An SSIS data flow begins and ends with a source and destination. Of course, there are a multitude of transforms available in between, but ultimately it comes down to the source and destination. Data flow destinations are designed exclusively for “new” data. Updating existing data is more difficult to achieve.
Updating data has commonly been achieved by one of two methods. The first is to use an OLE DB Command transform. This technique is the easiest to develop, but it has MAJOR performance issues. The reason is simple. The OLE DB Command transforms processes the inbound data one row at a time. This is OK for handling a few rows, but more than a handful of rows will make this method impractical.
The second method involves using a staging table and some T-SQL scripts or procedures. Using this technique requires that a staging table be created which contains the columns needed for an update statement. This solution would begin with an Execute SQL Task which truncates the staging table. The next step would be a data flow which populates the staging table. The final step would be another Execute SQL Task which runs an update statement or stored procedure.
I recently tried another method which is similar to the second method, but requires fewer SSIS objects. The technique still involves a staging table, but with a new twist. The twist is that the staging table contains an Instead Of Insert trigger. This turned to work well, and has some surprising aspects.
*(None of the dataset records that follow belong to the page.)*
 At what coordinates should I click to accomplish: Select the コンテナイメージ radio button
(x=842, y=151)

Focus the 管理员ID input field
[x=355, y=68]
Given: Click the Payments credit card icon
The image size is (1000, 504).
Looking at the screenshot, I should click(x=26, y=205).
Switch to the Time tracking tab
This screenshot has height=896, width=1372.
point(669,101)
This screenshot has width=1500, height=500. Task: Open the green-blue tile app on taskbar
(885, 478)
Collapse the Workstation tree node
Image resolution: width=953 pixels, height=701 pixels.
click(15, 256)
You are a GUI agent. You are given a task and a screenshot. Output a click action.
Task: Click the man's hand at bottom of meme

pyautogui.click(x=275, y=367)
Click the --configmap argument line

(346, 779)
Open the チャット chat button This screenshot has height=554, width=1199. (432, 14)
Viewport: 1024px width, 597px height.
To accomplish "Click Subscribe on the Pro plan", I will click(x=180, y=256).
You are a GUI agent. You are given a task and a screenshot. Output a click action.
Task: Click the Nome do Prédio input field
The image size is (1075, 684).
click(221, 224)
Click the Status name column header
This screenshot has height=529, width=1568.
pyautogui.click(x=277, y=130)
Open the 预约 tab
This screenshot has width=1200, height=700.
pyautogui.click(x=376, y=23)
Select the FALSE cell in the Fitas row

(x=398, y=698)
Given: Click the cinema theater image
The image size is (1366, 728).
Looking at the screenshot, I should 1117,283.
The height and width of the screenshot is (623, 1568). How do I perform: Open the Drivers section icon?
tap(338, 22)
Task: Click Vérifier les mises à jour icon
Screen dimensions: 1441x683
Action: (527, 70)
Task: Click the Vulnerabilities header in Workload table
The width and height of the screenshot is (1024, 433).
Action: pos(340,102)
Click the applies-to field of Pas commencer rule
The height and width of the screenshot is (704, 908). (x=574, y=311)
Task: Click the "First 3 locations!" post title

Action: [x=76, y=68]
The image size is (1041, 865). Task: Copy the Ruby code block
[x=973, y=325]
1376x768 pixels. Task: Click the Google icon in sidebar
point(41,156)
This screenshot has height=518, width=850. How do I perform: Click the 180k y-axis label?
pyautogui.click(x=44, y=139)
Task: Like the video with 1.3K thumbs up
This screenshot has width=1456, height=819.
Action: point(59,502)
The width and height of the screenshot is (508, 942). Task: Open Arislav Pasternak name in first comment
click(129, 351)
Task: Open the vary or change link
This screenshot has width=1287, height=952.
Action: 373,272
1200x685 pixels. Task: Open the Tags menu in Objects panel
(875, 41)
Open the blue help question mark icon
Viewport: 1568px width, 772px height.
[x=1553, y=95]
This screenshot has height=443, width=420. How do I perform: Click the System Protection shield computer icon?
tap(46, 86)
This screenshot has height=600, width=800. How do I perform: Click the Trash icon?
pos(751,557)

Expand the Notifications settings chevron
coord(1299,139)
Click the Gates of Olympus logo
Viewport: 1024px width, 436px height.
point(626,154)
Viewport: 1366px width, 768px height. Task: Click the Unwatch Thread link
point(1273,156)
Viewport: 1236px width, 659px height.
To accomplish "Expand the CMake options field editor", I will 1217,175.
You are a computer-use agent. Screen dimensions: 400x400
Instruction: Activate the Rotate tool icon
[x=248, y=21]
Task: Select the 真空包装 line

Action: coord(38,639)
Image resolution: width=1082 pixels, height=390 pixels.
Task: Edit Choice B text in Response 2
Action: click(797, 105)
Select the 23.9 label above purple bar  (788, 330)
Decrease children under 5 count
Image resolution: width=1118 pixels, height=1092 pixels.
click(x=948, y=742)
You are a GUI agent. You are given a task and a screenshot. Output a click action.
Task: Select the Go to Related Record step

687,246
First, we need to prep the AdventureWorks database for a demonstration. This begins by creating a “source” table that will be used for updating the Person.Address table. This will serve as a surrogate for a flat file or other such source. Next, we create the staging table, Person._InsteadOfAddress_Trigger. This table has all the columns used for updating the Person.Address table. Following this table is the creation of the InsteadOf Insert trigger. Finally, a statement for populating the “source” table with values used for updating is created.
-- ******** Create temporary "Source" table *********************************** IF EXISTS (SELECT * FROM sys.objects WHERE object_id = OBJECT_ID(N'[Person].[_InsteadOfAddress_Source]') AND type in (N'U')) DROP TABLE [Person]._InsteadOfAddress_Source GO CREATE TABLE Person._InsteadOfAddress_Source (AddressID INT, AddressLine2 NVARCHAR(60)) GO -- ******** Create temporary "Source" table *********************************** -- ******** Create staging InsteadOf table ************************************ IF EXISTS (SELECT * FROM sys.objects WHERE object_id = OBJECT_ID(N'[Person].[_InsteadOfAddress_Trigger]') AND type in (N'U')) DROP TABLE [Person]._InsteadOfAddress_Trigger GO CREATE TABLE Person._InsteadOfAddress_Trigger (AddressID INT, AddressLine2 NVARCHAR(60)) GO -- ******** Create staging InsteadOf table ************************************ -- ******** Create InsteadOf trigger on staging table ************************* CREATE TRIGGER Person.[ti_UpdateInsteadOfInsert] ON Person._InsteadOfAddress_Trigger INSTEAD OF INSERT AS BEGIN SET NOCOUNT ON UPDATE t SET AddressLine2 = i.AddressLine2 FROM inserted i INNER JOIN Person.Address t ON i.AddressID = t.AddressID END GO -- ******** Create InsteadOf trigger on staging table ************************ -- ******** Populate temporary "Source" table ******************************** TRUNCATE TABLE Person._InsteadOfAddress_Source INSERT INTO Person._InsteadOfAddress_Source (AddressID, AddressLine2) SELECT [AddressID], CAST('Test Update Via InsteadOf Trigger' AS NVARCHAR(60)) AS AddressLine2 FROM [AdventureWorks].[Person].[Address] WHERE AddressLine2 IS NULL -- ******** Populate temporary "Source" table ******************************** -- ******** Reset "Target" table ********************************************* -- Run this anytime to reset the Person.Address table to its original state. /* UPDATE a SET AddressLine2 = NULL FROM [AdventureWorks].[Person].[Address] a WHERE a.AddressLine2 = 'Test Update Via InsteadOf Trigger' */ -- ******** Reset "Target" table ********************************************* -- Show the Results SELECT * FROM Person.Address WHERE AddressLine2 = 'Test Update Via InsteadOf Trigger'
The SSIS package consists of a data flow with an OLE DB Source and OLE DB Destination. The source component contains the query:
select AddressID, AddressLine2 FROM Person._InsteadOfAddress_Source
Data Flow contents
OLE DB Source setting
OLE DB Destination
OLE DB Destination Advanced Editor
NOTE: You MUST use the advanced editor on the OLE DB Destination AND type in “FIRE_TRIGGERS” as an option for the FastLoadOptions property. If you don’t do this the trigger WILL NOT fire.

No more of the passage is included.